• [READING TEXT]

_ _ _ _ _ _ _

Internally, riv_tree tracks three key tensors:

  • riv_tree.nodes_idx: pandas.Series mapping each NetworkX node label to a contiguous integer. Reorder runoff tensors according to this mapping before routing.
  • riv_tree.edges: torch.Tensor that stores the downstream successor indices for each channel in traversal order. The router uses it to build transitive closures.
  • riv_tree.params: torch.Tensor shaped [n_channels, n_params] containing the parameter matrix ordered consistently with nodes_idx.

Additional buffers such as riv_tree.path_cumsum cache prefix sums used during block-sparse assembly, eliminating repeated graph traversals at execution time.

Built-in IRFs and expected parameters

DiffRoute ships the following IRFs in diffroute.irfs. Each channel in your river graph must provide the parameter vector listed here. Parameters can be stored directly on NetworkX nodes (as in the quickstart) or supplied via a pandas.DataFrame.

IRF name Description Expected parameters
pure_lag Unit hydrograph that delays runoff without attenuation delay
linear_storage Discrete linear reservoir tau
nash_cascade Closed-form cascade of n linear reservoirs (n set in cascade) tau
muskingum Classical Muskingum channel routing x, k
hayami Hayami diffusion wave approximation D (diffusivity), L (channel length), c (wave celerity)

_ _ _ _ _ _ _

• [PROVIDED DATA]
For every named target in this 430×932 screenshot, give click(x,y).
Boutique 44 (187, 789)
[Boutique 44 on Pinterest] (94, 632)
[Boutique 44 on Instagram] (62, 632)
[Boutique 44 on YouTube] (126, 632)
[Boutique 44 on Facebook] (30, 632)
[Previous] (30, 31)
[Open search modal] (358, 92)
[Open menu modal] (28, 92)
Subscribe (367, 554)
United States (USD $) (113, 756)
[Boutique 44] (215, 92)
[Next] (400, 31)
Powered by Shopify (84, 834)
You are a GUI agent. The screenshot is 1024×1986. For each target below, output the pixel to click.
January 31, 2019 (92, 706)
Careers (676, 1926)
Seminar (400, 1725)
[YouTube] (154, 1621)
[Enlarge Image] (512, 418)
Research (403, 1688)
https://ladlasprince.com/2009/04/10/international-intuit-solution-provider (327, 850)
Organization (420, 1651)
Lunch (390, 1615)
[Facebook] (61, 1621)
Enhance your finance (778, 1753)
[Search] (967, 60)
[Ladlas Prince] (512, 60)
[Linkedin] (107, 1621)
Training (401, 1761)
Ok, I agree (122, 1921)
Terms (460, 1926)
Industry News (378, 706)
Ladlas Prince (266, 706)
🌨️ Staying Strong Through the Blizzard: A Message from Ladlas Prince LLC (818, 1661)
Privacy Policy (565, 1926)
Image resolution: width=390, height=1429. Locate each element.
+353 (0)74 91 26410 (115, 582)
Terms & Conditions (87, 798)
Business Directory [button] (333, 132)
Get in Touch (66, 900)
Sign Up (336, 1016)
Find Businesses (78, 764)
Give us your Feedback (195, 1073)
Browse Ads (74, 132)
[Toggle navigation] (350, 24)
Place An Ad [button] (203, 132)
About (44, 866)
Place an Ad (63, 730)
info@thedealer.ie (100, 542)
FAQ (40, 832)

_ _ _ _ _ _ _

• [EXERCISE INSTRUCTIONS]
A. Switch "channel" to "reach" in the DiffRoute documentation, starting at "Additional buffers such" and ending at "c (wave celerity)", and give that passage again.
B. Carry on the DiffRoute documentation from the point where it stops.

• [ANSWERS PROVIDED]
A.
Additional buffers such as riv_tree.path_cumsum cache prefix sums used during block-sparse assembly, eliminating repeated graph traversals at execution time.

Built-in IRFs and expected parameters

DiffRoute ships the following IRFs in diffroute.irfs. Each reach in your river graph must provide the parameter vector listed here. Parameters can be stored directly on NetworkX nodes (as in the quickstart) or supplied via a pandas.DataFrame.

IRF name Description Expected parameters
pure_lag Unit hydrograph that delays runoff without attenuation delay
linear_storage Discrete linear reservoir tau
nash_cascade Closed-form cascade of n linear reservoirs (n set in cascade) tau
muskingum Classical Muskingum reach routing x, k
hayami Hayami diffusion wave approximation D (diffusivity), L (reach length), c (wave celerity)

B.
Registering custom routing schemes

diffroute suports easy integration of new custom LTI routing scheme through the diffroute.irfs.register_irf(name, func, params) utility function. This utility function takes as imput:

  • name: a string identifier to be passed to the irf_fn attribute of the RivTree initialization.
  • func: a callable that accepts (params, time_window, dt) and returns kernels shaped [n_channels, window]
  • params: a tuple of string describing the per-channel routing parameter of the routing scheme to register (i.e. (x, k) for the Muskingum scheme)

A tutorial notebook is provided showing the XXX.

Internals of the routing procedure

The forward function of LTIRouter is intentionally compact:

def forward(self, runoff, riv_tree, params=None):
    kernel = self.aggregator(riv_tree, params)
    block_sparse = kernel.to_block_sparse(self.block_size)
    discharge = self.conv(runoff, block_sparse)
    return discharge if riv_tree.include_index_diag else runoff + discharge

Execution proceeds in three stages:

  • (i) IRF aggregation: gathers per-channel kernels, applies routing parameters (including optional overrides), and accumulates path responses into a sparse tensor.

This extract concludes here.